Gordon McKay was an American businessman and philanthropist. He was born in Pittsfield, Massachusetts. He was trained as an engineer, worked on a railroad, and then on the Erie Canal before he purchased a machine shop. Around 1844 McKay established this business, which grew to employ over 100 men. He later met J.C. Hoadley, a future business partner who would become known for creating portable steam engines. Eventually the company became known as McKay and Hoadley, In 1852, the workshop moved to the mill town of Lawrence, Massachusetts, where McKay eventually became the treasurer of the Lawrence Machine Shop. He met Lyman Reed Blake, who had applied for, and received, a patent from the United States government for his sewing machine for helping attach the soles of shoes to the upper of the shoe. This early sewing machine helped facilitate the production of low-cost shoes by eliminating the heavy work of hand sewing. Blake sold the patent to Gordon McKay a year afterwards for $8,000 in cash and a $62,000 share of future profits, and became an employee. Blake worked for Mckay from 1861 to 1874. McKay improved Blake's rather cumbersome system, and with the advent of the American Civil War his Gordon McKay Shoe Machinery Company made large profits through the manufacture of much needed boots. McKay's most original idea was to lease the machinery rather than sell it outright, collecting a small royalty on each pair of shoes made with his equipment, and over the years he amassed considerable wealth. By 1876, McKay was earning a staggering $500,000 per year in royalties. In its licensing and royalty arrangements, McKay's company received the legal assistance of Gardiner Greene Hubbard, who later became the first president of the Bell Telephone Company, which evolved to become the AT&T Corporation. As with McKay's company, the Bell Telephone Company chose to lease, rather than to sell its product, which in the case of the Bell Telephone Company became telephone service, and not the telephones themselves.
Legacy
McKay was not a graduate of Harvard, nor even of high school, but was a self-taught engineer and self-made businessman. The entrepreneur became close friends with Harvard geology professor Nathaniel Southgate Shaler, who would later become dean of the Lawrence Scientific School of Harvard in 1891. In 1893, McKay placed an initial $4 million in trust for Harvard.
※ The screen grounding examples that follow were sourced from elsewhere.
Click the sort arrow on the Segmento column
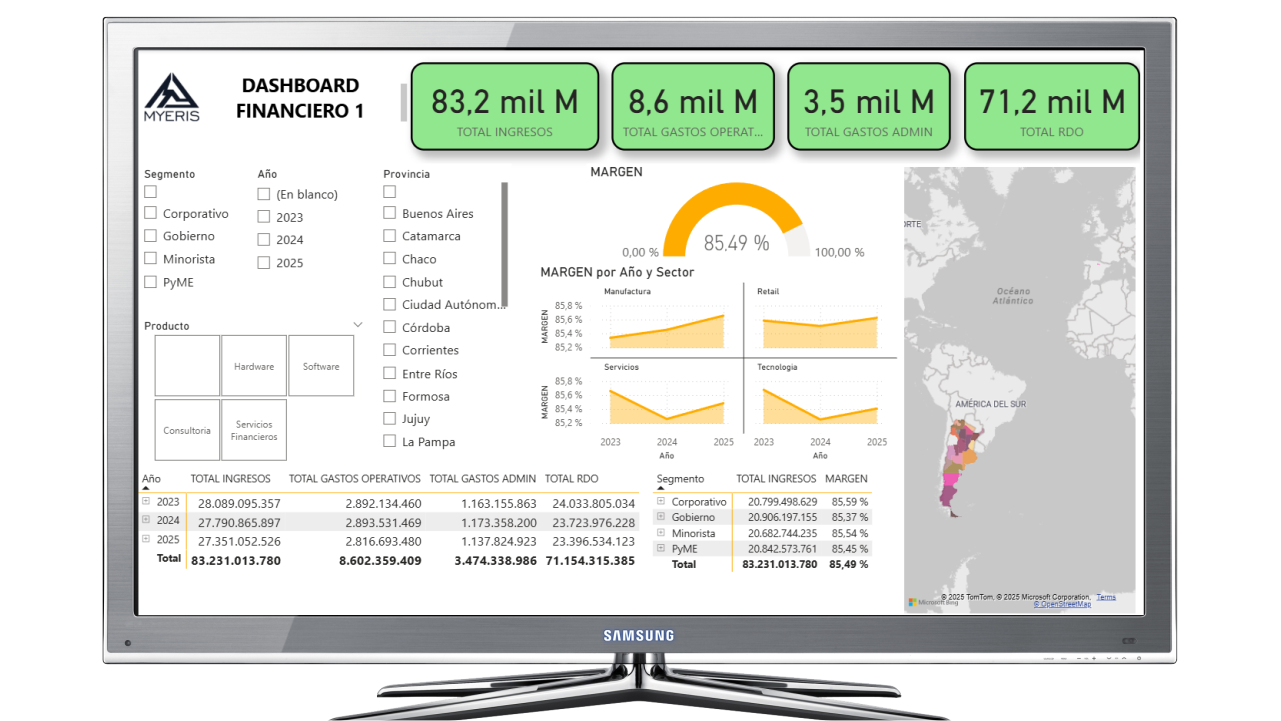The image size is (1281, 721). [661, 488]
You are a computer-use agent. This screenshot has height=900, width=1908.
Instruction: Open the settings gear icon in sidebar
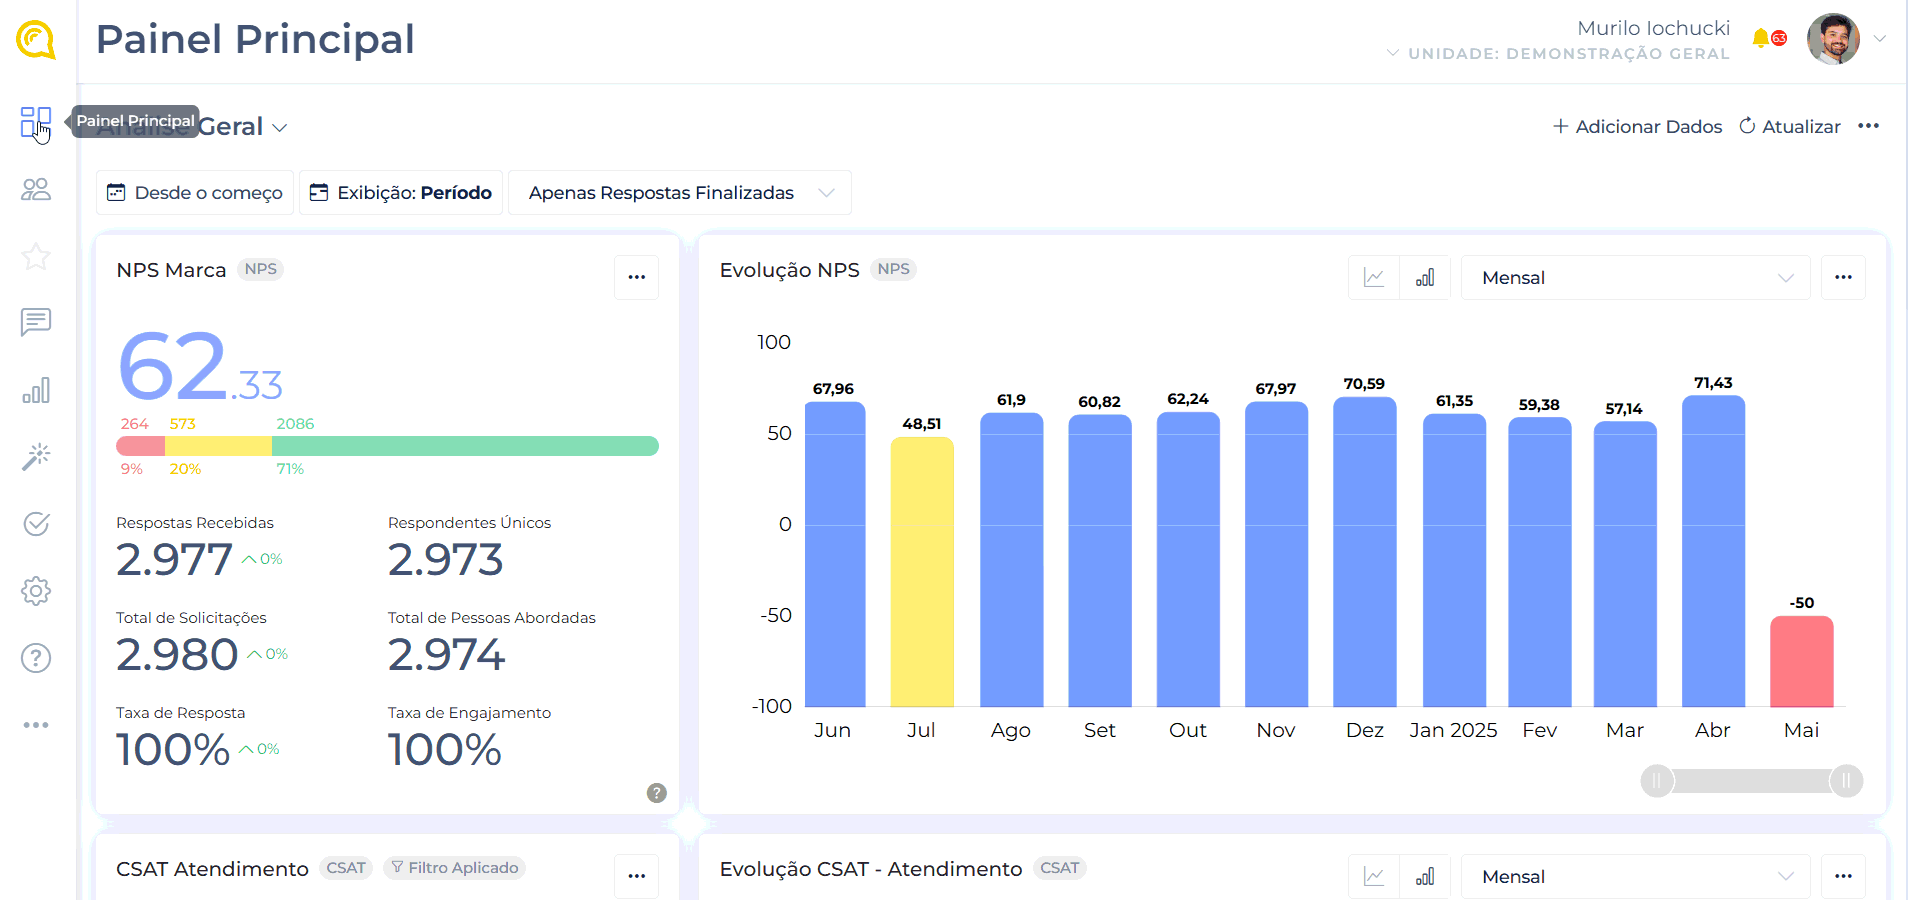pyautogui.click(x=36, y=591)
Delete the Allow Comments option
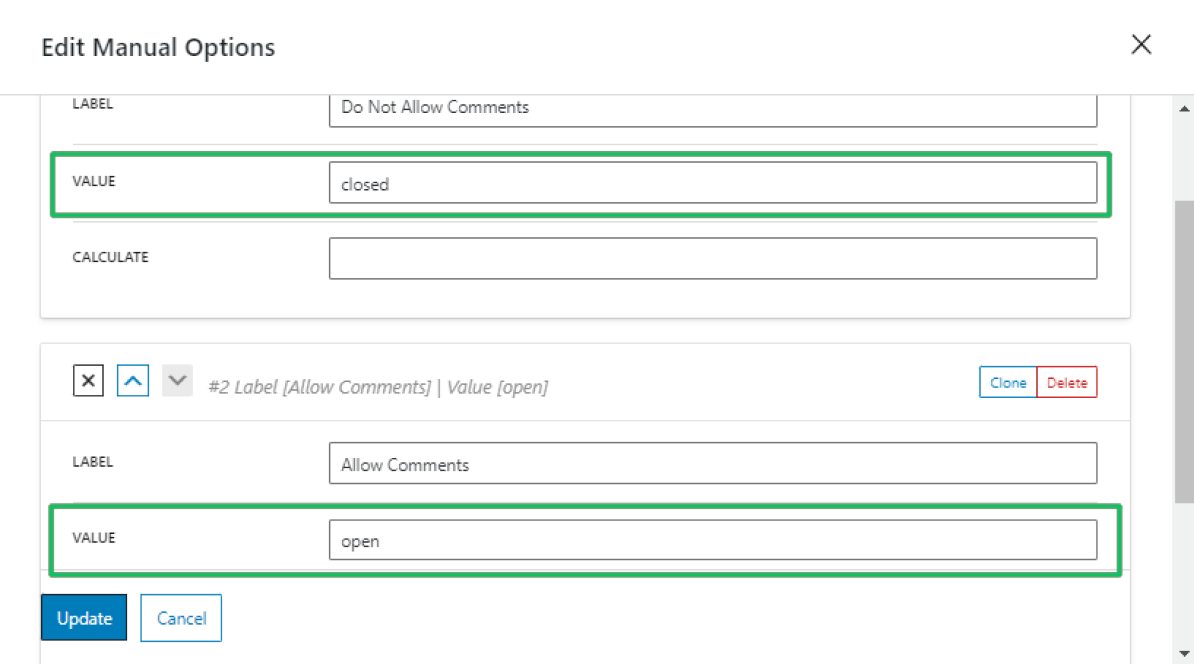 click(x=1066, y=382)
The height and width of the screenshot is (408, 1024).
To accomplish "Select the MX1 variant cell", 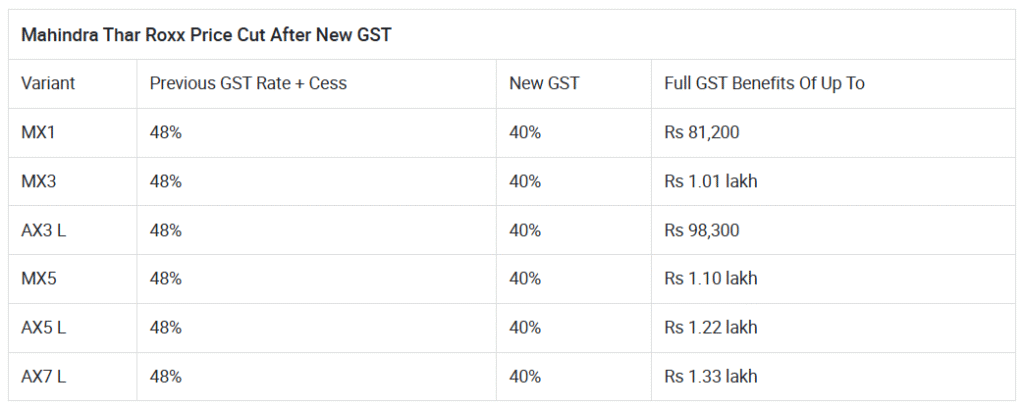I will tap(40, 133).
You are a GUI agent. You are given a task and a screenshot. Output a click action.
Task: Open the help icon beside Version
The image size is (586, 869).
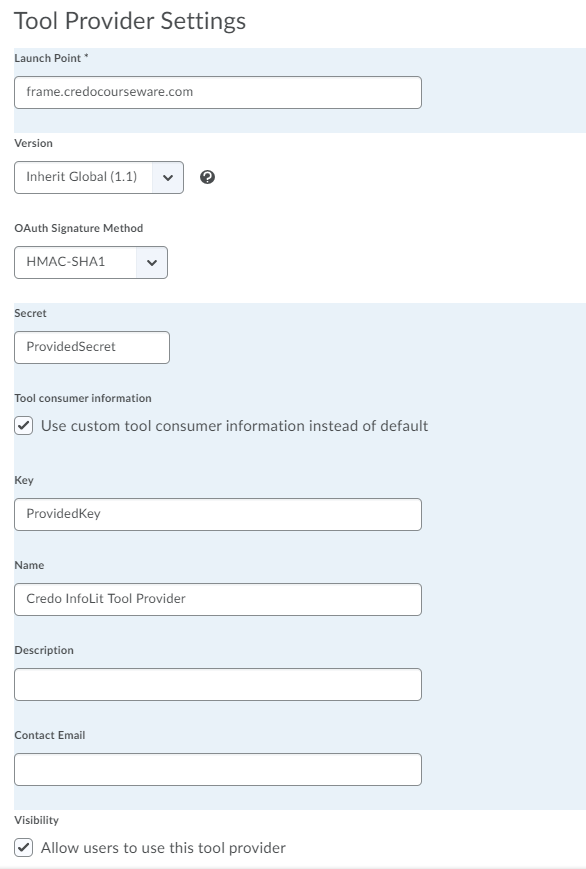coord(207,177)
Thanks to his own desire for the development of better training which would result in more thoroughly educated engineers, and Shaler's friendship and investment advice regarding gold, Gordon McKay left his estate to Harvard. Life trusts delayed the full transfer of the principal of the estate to Harvard until 1949. By then the total amounted to $16 million, the largest single gift received by the University until then and still one of the most generous so far when adjusted for inflation. His legacy today supports over forty professorships in engineering and applied science, one of the most significant monetary contributions to academic salaries. The terms of his will read, in part : "I direct that the salaries attached to the professorships maintained from the Endowment be kept liberal, generation after generation, according to the standards of each successive generation, to the end that these professorships may always be attractive to able men and that their effect may be to raise, in some judicious measure, the general scale of compensation for the teachers of the universities …” At Harvard, the Gordon McKay Laboratory for Applied Sciences is named for him. The professorships he endowed are within Harvard's School of Engineering and Applied Sciences.